Welcome

The goal of the class is to learn how to apply microeconomic concepts to large and complex datasets. We will first revisit notions such as identification, inference and latent heterogeneity in classical contexts. We will then study potential concerns in the presence of a large number of parameters in order to understand over-fitting. Throughout the class, emphasis will be put on project-driven computational exercises involving large datasets. We will learn how to efficiently process and visualize such data using state of the art tools in python. Topics will include fitting models using Tensor-Flow and neural nets, creating event studies using pandas, solving large-scale SVDs, etc.

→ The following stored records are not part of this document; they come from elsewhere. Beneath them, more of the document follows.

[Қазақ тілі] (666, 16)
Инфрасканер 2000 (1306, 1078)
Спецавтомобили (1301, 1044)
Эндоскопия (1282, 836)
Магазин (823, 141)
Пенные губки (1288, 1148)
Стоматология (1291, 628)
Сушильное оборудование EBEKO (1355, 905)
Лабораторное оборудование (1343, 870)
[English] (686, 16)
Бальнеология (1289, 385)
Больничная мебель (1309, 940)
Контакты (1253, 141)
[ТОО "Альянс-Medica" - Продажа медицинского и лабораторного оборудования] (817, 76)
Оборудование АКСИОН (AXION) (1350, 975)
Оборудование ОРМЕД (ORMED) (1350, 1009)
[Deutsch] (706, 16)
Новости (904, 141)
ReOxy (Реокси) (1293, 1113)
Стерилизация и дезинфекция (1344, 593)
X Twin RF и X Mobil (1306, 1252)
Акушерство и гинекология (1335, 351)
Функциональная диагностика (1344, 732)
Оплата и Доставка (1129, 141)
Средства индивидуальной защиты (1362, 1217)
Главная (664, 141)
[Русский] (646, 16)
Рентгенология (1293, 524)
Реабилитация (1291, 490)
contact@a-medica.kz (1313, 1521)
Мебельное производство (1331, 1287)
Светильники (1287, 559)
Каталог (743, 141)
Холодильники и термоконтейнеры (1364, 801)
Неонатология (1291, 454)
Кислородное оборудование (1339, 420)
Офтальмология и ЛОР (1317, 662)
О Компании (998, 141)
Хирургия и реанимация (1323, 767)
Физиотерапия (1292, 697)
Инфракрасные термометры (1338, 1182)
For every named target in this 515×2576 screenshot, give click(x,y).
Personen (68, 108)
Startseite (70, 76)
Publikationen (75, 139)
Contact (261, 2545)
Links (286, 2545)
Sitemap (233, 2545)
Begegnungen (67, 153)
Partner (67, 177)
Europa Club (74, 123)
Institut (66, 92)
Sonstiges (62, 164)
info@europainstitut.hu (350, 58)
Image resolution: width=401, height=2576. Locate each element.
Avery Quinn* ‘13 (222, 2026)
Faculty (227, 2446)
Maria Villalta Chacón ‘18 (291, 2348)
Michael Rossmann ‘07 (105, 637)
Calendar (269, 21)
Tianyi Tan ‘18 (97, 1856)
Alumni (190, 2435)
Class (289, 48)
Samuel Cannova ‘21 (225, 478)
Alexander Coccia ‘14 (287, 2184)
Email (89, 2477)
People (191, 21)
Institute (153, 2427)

This website together with the slack group will be the primary source of content.

Warning

I have been building the content of the course from scracth. The syllabus is not set in stone and will very likely change during the course of the term. Please bear with me!

Format

The lectures will be held in person. Class notes and related notebooks will be posted on this website. There will be a strong emphasis on take-home work in the form of assignments to run on the computer. There will be a mix between short psets (should be done individually) and long homeworks (done in teams of two).

Grading

We will have a midterm, we will use the long homework and the short tasks to form the overall grade. The weight will be 2/5 long homework, 1/5 short homeworks and 2/5 midterm.

List of topics:

Linear and parametric models notes
- review: population, estimand, identification, estimation
- finite sample versus asymptotic
- other models: non-linear conditional mean, IV, MLE
- homeworks: Pi pset, P&P pset, OLS pset
Topics on inference notes
- dependence in error and clustering standard errors
- bootstrap lab
- multiple testing
- weak IV
- homeworks: Inference pset
Beyond parametric models
- Non parametric estimators
- Many regressors
Treatment evaluation
- potential outcome notations
- Diff in Diff, pre-trends and examples
- Event studies, assumptions and examples
- synthetic controls
- heterogeneous causal effects
- homeworks: yelp pset
Network problems
- incidental parameter problem, overfitting
- bias correction
- large scale PCA, clustering
- network formation
- homeworks: Effect of classroom pset

Tools we will learn about:

create deployable environments, maintain code
- we will work with conda or poetry
- git and most likely github
- testing and logging
Working with databases
- mainly pandas, but possibly we will expand to modin, dask and pyspark
- megre, groupby and aggregate, method chaining
Plotting and reporting
- matplotlib and seaborn
- styling pandas
- creating latex tables
Creating workflows
- doit, but principles apply to Airflow, metaflow, nextflow or others.
Automatic differentiation and Stochastic EM
- tensorflow and pytorch
Computing in the cloud
- getting started with Amazon - ec2